(PAGE TEXT)
# Optical Forums > General Optics and Eyecare Discussion Forum >  Dioptric power vs. magnification power

## plculver

Does anyone know how to convert diopters to magnification power?  I mean, if I have a 4x magnifying glass, how many diopters is that?  Or if I have a 30 diopter plus lens, what magnification power is it?

----------


## mlm

For simplicity's sake, it's times 4.

4x magnifier = 16 D
30 D lens = 7.5x

(If I remember right, it's not exactly 4, but it's the easiest way to calculate it quickly.)

----------


## braheem24

From what I remember there are 2 standards and Asian and a German standard both of which have different conversions but both fall in the 4-5D range.

Good Luck

----------


## Ginster

Thanks Guy's I was wondering this myself, excellent question!;)

----------


## Barry Santini

The Scientific conversion: magnification reference (comparative) distance is 25cm (10 inches). 4D = 1X magnification.

This means that a lens that permits an object to be in focus at 10 inches away yields an approximately-equivalent retinal image size to an un-aided eye that focuses at the same distance.

(RAW DATA)
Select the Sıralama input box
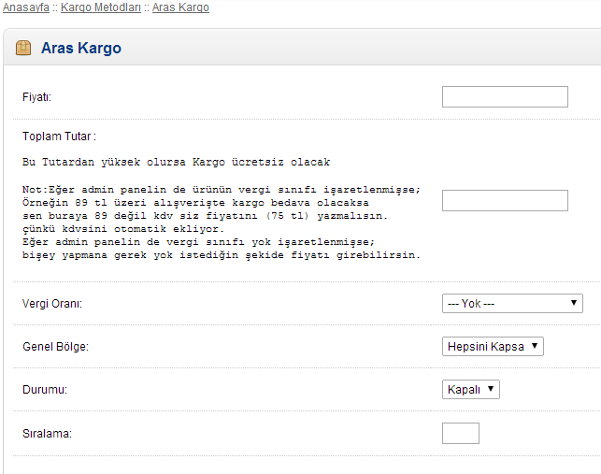 [460, 433]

(QUESTIONS TO ANSWER)
a - Using the forum thread on diopters and magnification, decide whether each statement agrees with it: (i) one reply equates a 30 D lens with 7.5x, (ii) the scientific conversion uses a reference distance of 50 cm, and (iii) mlm says the conversion factor is exactly 4. Answer yes or no for each and quote the deciding words.
b - List every username that posts in the forum thread on diopters and magnification.
c - Carry on the forum thread on diopters and magnification, starting after its last sentence.
The material has no connection to the forum thread on diopters and magnification.

(ANSWERS TO THE PROBLEMS)
a -
(i) Yes: "30 D lens = 7.5x"
(ii) No: "magnification reference (comparative) distance is 25cm (10 inches)"
(iii) No: "it's not exactly 4"

b - plculver, mlm, braheem24, Ginster, Barry Santini

c -
If there reference distance is changed, say to 8 inches (approx 20 cm), then 5D = 1X magnification

Then, add in marketing by magnifier companies that couldn't explain or find persuasive the concept that a 4D lens only yields 1x mag, and they decided to create the formula:

Magnication (of a simple maginifier) = Dioptric power of lens/ 4 "+" *1* = magnifying power.

In this example, a 4D lens = 2X.

This is all for "linear" magnification.  Angular magnification is something else.

FWIW

Barry

----------


## xiaowei

> The Scientific conversion: magnification reference (comparative) distance is 25cm (10 inches). 4D = 1X magnification.
> 
> This means that a lens that permits an object to be in focus at 10 inches away yields an approximately-equivalent retinal image size to an un-aided eye that focuses at the same distance. 
> 
> If there reference distance is changed, say to 8 inches (approx 20 cm), then 5D = 1X magnification
> 
> Then, add in marketing by magnifier companies that couldn't explain or find persuasive the concept that a 4D lens only yields 1x mag, and they decided to create the formula:
> 
> Magnication (of a simple maginifier) = Dioptric power of lens/ 4 "+" *1* = magnifying power.
> ...


This IS actually one of the few cases where it´s not (only) marketing, but there is some true optics behind it.;)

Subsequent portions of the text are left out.